[WORK TO COMPLETE]: Everything from the line containing "Where should I click to: Click" through the final line of the entries, both included, should be copied exactly and with nothing else; please skip pictures.

[EXTRACTED MATERIAL]:
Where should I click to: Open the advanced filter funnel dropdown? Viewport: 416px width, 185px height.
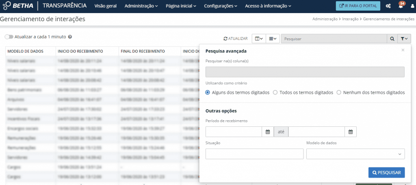[405, 39]
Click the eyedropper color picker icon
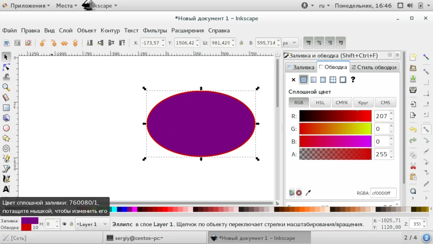 308,193
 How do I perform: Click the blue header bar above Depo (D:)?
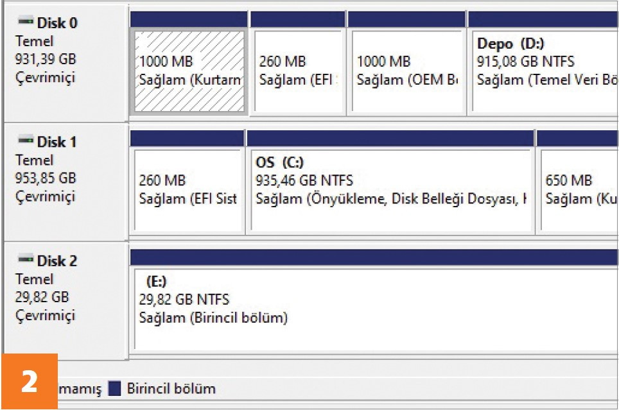point(543,19)
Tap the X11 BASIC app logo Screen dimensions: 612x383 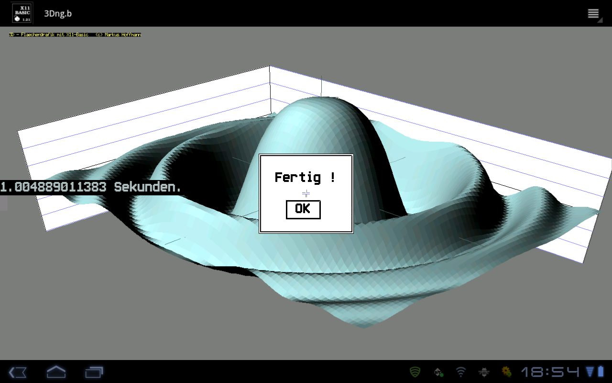22,13
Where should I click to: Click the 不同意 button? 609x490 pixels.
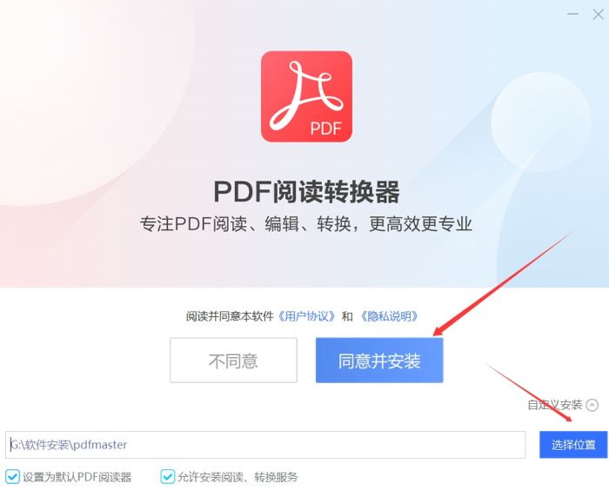click(x=233, y=360)
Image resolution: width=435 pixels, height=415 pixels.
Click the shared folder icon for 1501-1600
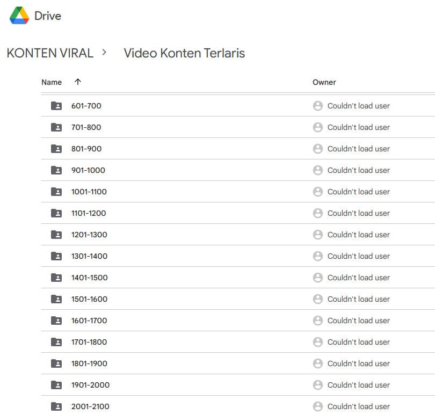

[TASK ANSWER]:
Where should I click to: Click the 不同意 button? 609x490 pixels.
click(x=233, y=360)
Image resolution: width=435 pixels, height=415 pixels.
Click the shared folder icon for 1501-1600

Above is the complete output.